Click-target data
------------------------------------
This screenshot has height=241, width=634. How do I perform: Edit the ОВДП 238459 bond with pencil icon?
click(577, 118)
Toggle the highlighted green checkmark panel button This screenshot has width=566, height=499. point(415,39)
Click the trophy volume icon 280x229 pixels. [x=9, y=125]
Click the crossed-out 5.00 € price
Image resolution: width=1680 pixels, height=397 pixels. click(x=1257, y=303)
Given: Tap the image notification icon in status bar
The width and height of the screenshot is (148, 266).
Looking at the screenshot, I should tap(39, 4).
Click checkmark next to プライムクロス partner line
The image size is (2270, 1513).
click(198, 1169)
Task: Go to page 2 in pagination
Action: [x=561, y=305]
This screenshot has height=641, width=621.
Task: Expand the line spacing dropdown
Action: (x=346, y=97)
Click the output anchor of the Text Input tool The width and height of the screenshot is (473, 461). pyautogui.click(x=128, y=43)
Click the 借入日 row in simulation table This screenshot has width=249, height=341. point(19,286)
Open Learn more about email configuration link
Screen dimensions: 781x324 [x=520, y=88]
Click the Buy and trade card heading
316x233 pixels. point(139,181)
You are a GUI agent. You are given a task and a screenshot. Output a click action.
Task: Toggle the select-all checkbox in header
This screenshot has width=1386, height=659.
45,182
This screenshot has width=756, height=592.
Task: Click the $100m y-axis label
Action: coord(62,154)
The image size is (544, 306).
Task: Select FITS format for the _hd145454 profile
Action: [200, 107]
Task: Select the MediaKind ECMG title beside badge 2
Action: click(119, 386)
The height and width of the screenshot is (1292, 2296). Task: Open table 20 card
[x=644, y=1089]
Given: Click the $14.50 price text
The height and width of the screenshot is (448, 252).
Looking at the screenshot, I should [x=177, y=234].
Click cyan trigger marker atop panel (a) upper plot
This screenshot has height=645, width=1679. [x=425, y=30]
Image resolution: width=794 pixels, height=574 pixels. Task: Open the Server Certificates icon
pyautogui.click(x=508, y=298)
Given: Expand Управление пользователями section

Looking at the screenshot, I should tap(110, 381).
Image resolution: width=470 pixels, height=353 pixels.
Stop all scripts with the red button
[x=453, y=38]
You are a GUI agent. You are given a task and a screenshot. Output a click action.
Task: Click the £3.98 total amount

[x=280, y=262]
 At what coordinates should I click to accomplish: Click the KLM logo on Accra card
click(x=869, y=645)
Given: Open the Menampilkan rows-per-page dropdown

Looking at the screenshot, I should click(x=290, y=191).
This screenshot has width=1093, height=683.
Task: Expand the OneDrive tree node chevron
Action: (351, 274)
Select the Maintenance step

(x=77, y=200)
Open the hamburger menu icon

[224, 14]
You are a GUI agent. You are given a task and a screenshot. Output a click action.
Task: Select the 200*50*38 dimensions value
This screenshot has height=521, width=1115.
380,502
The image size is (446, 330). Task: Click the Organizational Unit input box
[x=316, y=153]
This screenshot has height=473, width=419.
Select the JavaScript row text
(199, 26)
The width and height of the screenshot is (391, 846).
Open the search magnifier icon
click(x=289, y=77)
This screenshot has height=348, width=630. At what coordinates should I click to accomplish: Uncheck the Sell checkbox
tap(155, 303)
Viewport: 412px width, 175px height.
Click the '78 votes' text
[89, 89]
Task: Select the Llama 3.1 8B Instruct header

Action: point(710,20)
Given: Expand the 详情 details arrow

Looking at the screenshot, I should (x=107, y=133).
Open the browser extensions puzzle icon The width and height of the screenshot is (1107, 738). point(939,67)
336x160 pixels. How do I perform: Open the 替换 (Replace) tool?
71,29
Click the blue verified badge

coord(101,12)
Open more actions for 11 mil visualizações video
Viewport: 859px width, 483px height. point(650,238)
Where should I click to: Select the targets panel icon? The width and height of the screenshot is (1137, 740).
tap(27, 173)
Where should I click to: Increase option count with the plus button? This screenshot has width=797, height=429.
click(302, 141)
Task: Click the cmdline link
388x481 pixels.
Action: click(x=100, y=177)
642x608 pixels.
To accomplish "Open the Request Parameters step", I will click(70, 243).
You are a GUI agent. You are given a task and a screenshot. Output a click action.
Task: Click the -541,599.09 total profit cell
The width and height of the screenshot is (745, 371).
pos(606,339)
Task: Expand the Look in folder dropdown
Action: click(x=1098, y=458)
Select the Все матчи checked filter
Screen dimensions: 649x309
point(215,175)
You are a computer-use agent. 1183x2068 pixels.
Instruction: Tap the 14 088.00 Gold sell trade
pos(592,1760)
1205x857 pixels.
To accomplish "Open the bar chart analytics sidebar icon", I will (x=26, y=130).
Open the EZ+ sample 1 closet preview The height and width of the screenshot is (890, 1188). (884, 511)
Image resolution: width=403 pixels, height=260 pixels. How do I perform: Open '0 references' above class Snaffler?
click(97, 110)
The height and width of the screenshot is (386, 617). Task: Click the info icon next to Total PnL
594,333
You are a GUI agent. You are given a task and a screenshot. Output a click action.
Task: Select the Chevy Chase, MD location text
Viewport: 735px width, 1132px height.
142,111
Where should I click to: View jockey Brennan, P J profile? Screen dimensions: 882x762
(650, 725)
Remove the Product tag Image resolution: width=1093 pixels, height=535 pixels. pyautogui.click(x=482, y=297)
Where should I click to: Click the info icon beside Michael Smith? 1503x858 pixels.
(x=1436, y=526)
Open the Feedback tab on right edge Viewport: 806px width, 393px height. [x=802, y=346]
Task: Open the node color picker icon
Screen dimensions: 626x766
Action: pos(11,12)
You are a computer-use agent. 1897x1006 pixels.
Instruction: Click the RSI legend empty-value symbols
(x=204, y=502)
------------------------------------
**PROMPT:** Print the stretch of the records above from the line containing "Given: Tap the" through the line containing "316x233 pixels. point(139,181)", both included, with each line exactly as it appears.

**TASK OUTPUT:**
Given: Tap the image notification icon in status bar
The width and height of the screenshot is (148, 266).
Looking at the screenshot, I should tap(39, 4).
Click checkmark next to プライムクロス partner line
The image size is (2270, 1513).
click(198, 1169)
Task: Go to page 2 in pagination
Action: [x=561, y=305]
This screenshot has height=641, width=621.
Task: Expand the line spacing dropdown
Action: (x=346, y=97)
Click the output anchor of the Text Input tool The width and height of the screenshot is (473, 461). pyautogui.click(x=128, y=43)
Click the 借入日 row in simulation table This screenshot has width=249, height=341. point(19,286)
Open Learn more about email configuration link
Screen dimensions: 781x324 [x=520, y=88]
Click the Buy and trade card heading
316x233 pixels. point(139,181)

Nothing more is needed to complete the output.